TOPIC: Term Paper on Joan Miro's Detailist Period Assignment

As its name suggests, detailism was focused on capturing the details in a picture. Many recent art movements had focused on presenting the big picture at the expense of smaller details. For example, impressionism completely gave up the integrity of small details in order to convey a more unified whole. Detailism moved away from the holistic view of art and focused on the individual elements in the artwork. Nothing in the work was given a higher priority than any other thing featured within it, so that everything was represented as equal. As a result, it was meant to reflect a deep relationship with nature, as it did not place greater importance on man-made things than no natural things.

One of the first things the observer notices when looking at a painting from this period is the way that Miro uses light in the paintings. The paintings do not use shadow in a traditional manner. Instead, they seem to be illuminated evenly, much as if he had a spotlight shining light evenly on everything in the landscape at the time he captured the image for his painting. This is one of the hallmarks of detailist painting, and is one of the ways that Miro captures the equality and importance of everything in the painting; nothing falls into shadow or deserves more illumination than any other part of the image.

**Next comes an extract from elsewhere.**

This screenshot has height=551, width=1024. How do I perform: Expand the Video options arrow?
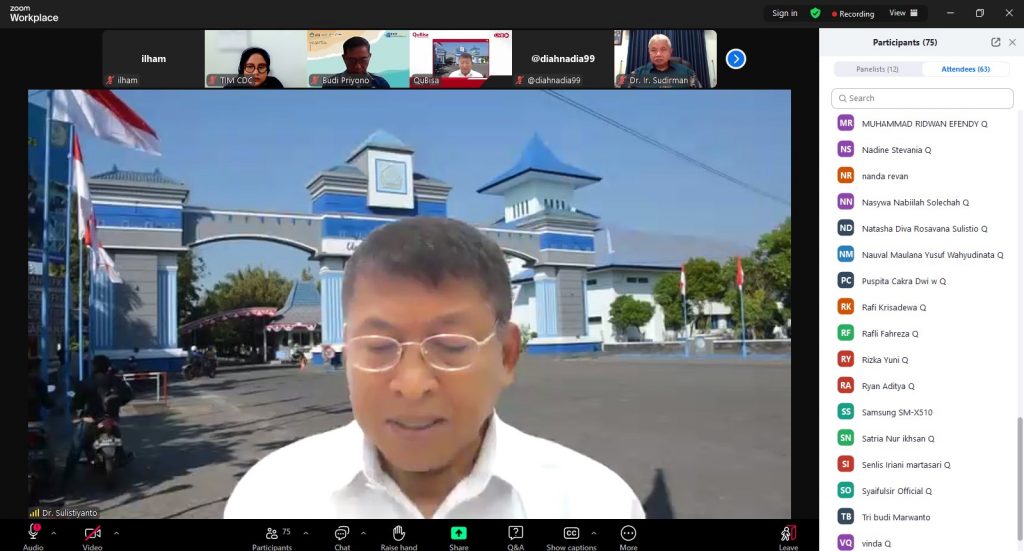pos(116,533)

Another thing one notices in detailism is that, while focused on details, it is not an accurate representation of things as they would occur in nature. In other words, detailism is not the same thing as realism. Instead, detailism incorporates different things to convey an artistic message that goes beyond realism; which is why some consider detailism to be poetic realism. In Miro's works, one can observe that he used calligraphy within his artwork. Furthermore, he incorporated rhythm into his paintings, so that there is movement within the painting, which would not necessarily have existed in the natural landscape which is being portrayed in those paintings.

However, it would be an error to discount the impact of the natural landscape on Miro's artwork of this time period. In fact, it is impossible to ignore the relationship between Miro's time in Mont-roig and his detailist paintings. First, the convalescence at Mont-roig was when Miro Realized that he was meant to be an artist and that attempting to live a different type of life was going to negatively impact his health. Therefore, it can almost be described as his awakening as an artist. Moreover, while Miro's life and works have to be considered against the changing background of Spain's volatile politics of the time, he primarily self-identified as a Catalan, not as a Spaniard, and his time at Mont-roig and his detailist period were very connected to Catalan. Therefore, that his detailist paintings focus on details that were part of his daily, personal life during that time period are not surprising. "His Catalan identity and the love of the Catalan landscape" formed a central part of his detailist period (Gutierrez).

Therefore, it should come as no surprise that many of his most famous works from this period are images taken from the Catalan countryside. "These paintings include scenes of his parents' farmhouse, the village church, and the region's tilled fields. Critical works from this period include Vegetable Garden with Donkey (1918) and the Farm (1921 -- 1922)" (Art and Coin TV). Of particular interest is the Farm, because it is a penultimate example of Miro's detailist work, but also reveals how that detailism would be incorporated in his later works. "Painted in Paris, it combines Miro's memories of Mont-roig with elements of cubism, abstraction, and primitivism" (Art and Coin TV). Two of his last works during his detailist period, the Hunter and the Tilled Field, showed an increasing maturity as an artist, which Miro would incorporate in his post-detailist works. The Hunter (Catalan Landscape) (1923 -- 1924) and the Tilled Field (1923 -- 1924), reflect not only the liberating influences of surrealism, but also Miro's own maturity. (Art and Coin).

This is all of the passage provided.